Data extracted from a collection
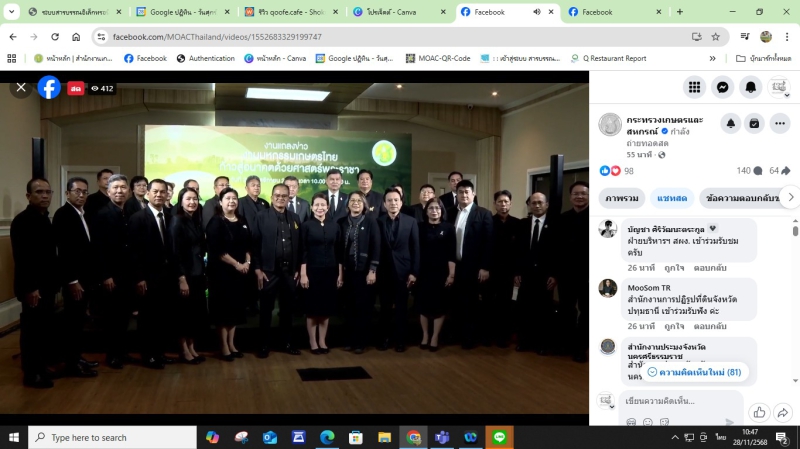Jump to the 81 new comments

tap(694, 372)
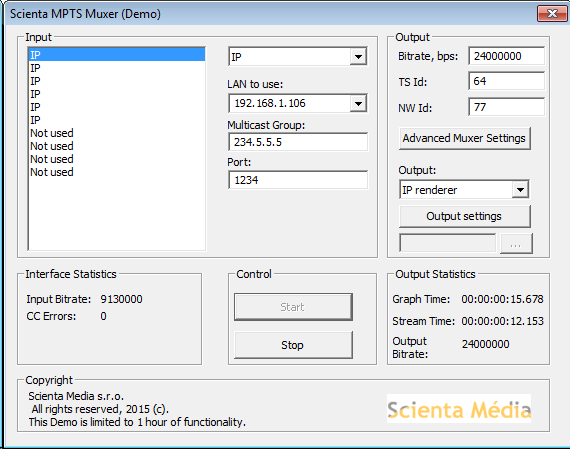The width and height of the screenshot is (570, 449).
Task: Select the last IP entry in the input list
Action: [x=117, y=120]
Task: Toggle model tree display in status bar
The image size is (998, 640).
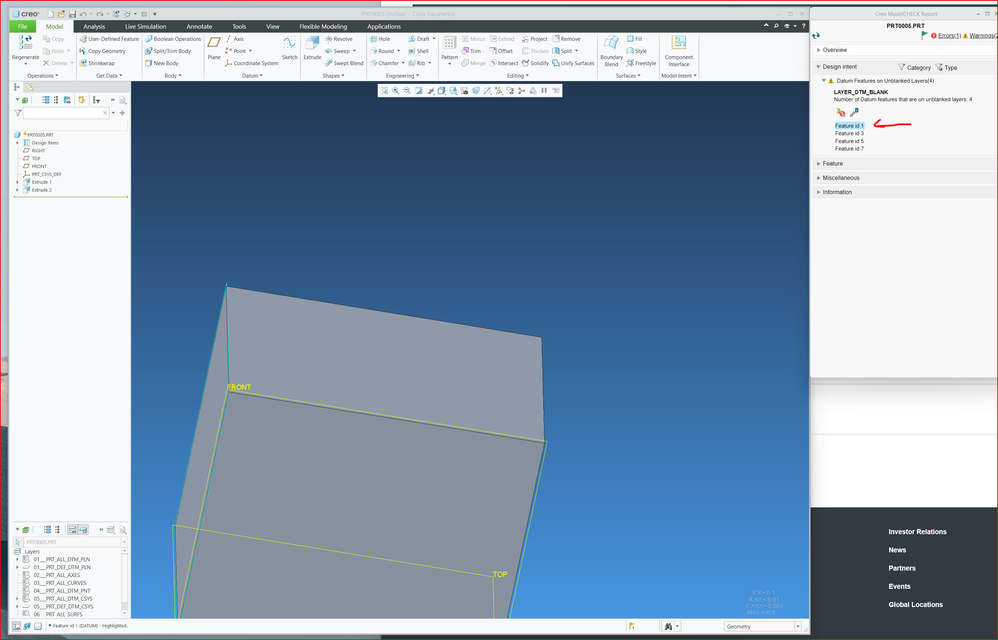Action: click(x=14, y=626)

### WHAT NEEDS TO BE DONE
Write out, word for word, only the lines from the one containing "Task: Toggle model tree display in status bar" to the end of the data above; the pictures stay out.

### SOLUTION TO THIS TASK
Task: Toggle model tree display in status bar
The image size is (998, 640).
Action: click(x=14, y=626)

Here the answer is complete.